Slavery and its legacies shaped American immigration policy as it moved from the local to the federal level over the course of the nineteenth century. The Civil War removed the political and constitutional obstacles to a national immigration policy. This national policy was first deployed to exclude Chinese laborers with the Supreme Court using Chae Chan Ping v. United States (1889) to lay down the doctrine of plenary power that later provided the foundation of US immigration policy in the twentieth century. The case was invoked as recently as 2018 when the Court upheld President Donald Trump’s travel ban on people from predominantly Muslim countries. Similarly, some of the origins of today’s “crimmigration” system—the nexus between immigration and incarceration—lie in the nineteenth century. 
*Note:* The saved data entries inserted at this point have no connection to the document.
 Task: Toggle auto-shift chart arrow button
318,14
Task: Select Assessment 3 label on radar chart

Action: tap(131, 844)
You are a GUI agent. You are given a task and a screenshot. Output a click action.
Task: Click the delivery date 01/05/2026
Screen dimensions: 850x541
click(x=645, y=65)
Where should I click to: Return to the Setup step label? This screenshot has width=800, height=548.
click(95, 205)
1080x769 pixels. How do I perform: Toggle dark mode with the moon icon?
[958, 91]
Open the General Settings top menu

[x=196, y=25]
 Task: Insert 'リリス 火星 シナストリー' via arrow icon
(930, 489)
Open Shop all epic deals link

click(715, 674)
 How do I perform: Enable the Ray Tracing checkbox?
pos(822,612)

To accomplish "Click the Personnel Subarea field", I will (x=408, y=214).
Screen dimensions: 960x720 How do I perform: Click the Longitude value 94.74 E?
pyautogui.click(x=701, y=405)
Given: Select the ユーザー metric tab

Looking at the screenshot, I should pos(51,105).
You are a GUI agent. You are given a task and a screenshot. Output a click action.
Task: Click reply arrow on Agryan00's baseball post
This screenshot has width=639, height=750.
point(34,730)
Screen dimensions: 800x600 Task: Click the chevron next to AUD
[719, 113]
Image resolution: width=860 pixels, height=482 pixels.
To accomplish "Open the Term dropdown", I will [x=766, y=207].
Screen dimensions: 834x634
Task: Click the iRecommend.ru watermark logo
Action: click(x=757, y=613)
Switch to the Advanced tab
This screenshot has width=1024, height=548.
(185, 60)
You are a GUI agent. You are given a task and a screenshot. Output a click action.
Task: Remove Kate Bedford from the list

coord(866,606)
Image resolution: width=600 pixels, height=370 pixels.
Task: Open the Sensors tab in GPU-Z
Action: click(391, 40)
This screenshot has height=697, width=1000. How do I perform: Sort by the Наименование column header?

Read on to learn 10 things about US immigration policy in the nineteenth century that give context to some of the immigration concerns we face in the US today.

1. Other than naturalization, the Constitution provided no guidance on immigration

The Constitution authorizes Congress to establish a uniform rule for naturalizing immigrants as citizens after they have been admitted to the United States. Congress passed a law in 1790 laying down the naturalization system still in place today: citizenship after a probationary period of residence, evidence of good character, and an oath renouncing foreign allegiance. Under this law, an immigrant had to be a “free White person” to be eligible for citizenship. Not until 1870 was the right to naturalize extended to people of African origin. Asian immigrants remained barred from citizenship until the middle of the twentieth century. Strangely for a country that attracted so many immigrants, the Constitution says nothing else about immigration.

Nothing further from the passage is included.